§ What is needed
Output only the lines below from the one containing "Instruction: Hide HEALTHCARE" to the one containing "Open the quick search icon", exactly as written, both ends kept.

§ Dataset extract
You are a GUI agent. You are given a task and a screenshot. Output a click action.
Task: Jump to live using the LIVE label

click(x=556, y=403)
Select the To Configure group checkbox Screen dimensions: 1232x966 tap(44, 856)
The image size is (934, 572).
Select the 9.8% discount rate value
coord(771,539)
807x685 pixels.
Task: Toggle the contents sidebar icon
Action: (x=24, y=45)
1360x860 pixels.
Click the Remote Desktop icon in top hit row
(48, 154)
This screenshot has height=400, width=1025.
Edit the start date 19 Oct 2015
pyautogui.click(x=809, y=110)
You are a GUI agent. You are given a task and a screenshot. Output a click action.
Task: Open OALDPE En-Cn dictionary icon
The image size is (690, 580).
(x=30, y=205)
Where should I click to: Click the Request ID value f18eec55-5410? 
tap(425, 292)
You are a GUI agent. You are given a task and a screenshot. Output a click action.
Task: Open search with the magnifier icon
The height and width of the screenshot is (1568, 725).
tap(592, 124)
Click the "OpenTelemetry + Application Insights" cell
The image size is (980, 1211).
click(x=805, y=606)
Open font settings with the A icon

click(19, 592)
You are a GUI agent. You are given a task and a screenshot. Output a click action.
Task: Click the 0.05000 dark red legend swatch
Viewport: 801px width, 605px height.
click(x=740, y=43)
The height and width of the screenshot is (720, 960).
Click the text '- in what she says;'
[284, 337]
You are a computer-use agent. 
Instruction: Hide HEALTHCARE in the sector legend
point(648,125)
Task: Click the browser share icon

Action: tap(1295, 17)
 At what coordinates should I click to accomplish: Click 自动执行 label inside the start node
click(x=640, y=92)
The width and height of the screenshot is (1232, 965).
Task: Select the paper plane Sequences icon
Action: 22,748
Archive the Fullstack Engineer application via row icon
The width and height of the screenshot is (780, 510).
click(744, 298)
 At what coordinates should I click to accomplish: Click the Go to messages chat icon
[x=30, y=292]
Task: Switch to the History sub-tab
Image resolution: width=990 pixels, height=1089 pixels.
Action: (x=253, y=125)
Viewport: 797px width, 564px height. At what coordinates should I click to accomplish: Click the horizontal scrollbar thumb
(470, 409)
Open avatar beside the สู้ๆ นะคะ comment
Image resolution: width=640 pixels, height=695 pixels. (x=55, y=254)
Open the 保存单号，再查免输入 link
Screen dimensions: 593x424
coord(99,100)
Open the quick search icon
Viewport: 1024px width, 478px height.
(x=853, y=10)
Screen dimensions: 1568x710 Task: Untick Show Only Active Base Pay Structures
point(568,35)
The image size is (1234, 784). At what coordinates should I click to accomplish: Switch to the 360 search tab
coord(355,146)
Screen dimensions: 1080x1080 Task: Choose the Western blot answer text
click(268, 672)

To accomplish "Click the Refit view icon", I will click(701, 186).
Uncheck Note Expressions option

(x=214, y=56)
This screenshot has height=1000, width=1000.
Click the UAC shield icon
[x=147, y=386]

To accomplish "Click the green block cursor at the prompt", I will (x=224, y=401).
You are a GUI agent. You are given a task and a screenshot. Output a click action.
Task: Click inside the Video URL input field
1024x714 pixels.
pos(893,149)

§ Written solution
Instruction: Hide HEALTHCARE in the sector legend
point(648,125)
Task: Click the browser share icon

Action: tap(1295, 17)
 At what coordinates should I click to accomplish: Click 自动执行 label inside the start node
click(x=640, y=92)
The width and height of the screenshot is (1232, 965).
Task: Select the paper plane Sequences icon
Action: 22,748
Archive the Fullstack Engineer application via row icon
The width and height of the screenshot is (780, 510).
click(744, 298)
 At what coordinates should I click to accomplish: Click the Go to messages chat icon
[x=30, y=292]
Task: Switch to the History sub-tab
Image resolution: width=990 pixels, height=1089 pixels.
Action: (x=253, y=125)
Viewport: 797px width, 564px height. At what coordinates should I click to accomplish: Click the horizontal scrollbar thumb
(470, 409)
Open avatar beside the สู้ๆ นะคะ comment
Image resolution: width=640 pixels, height=695 pixels. (x=55, y=254)
Open the 保存单号，再查免输入 link
Screen dimensions: 593x424
coord(99,100)
Open the quick search icon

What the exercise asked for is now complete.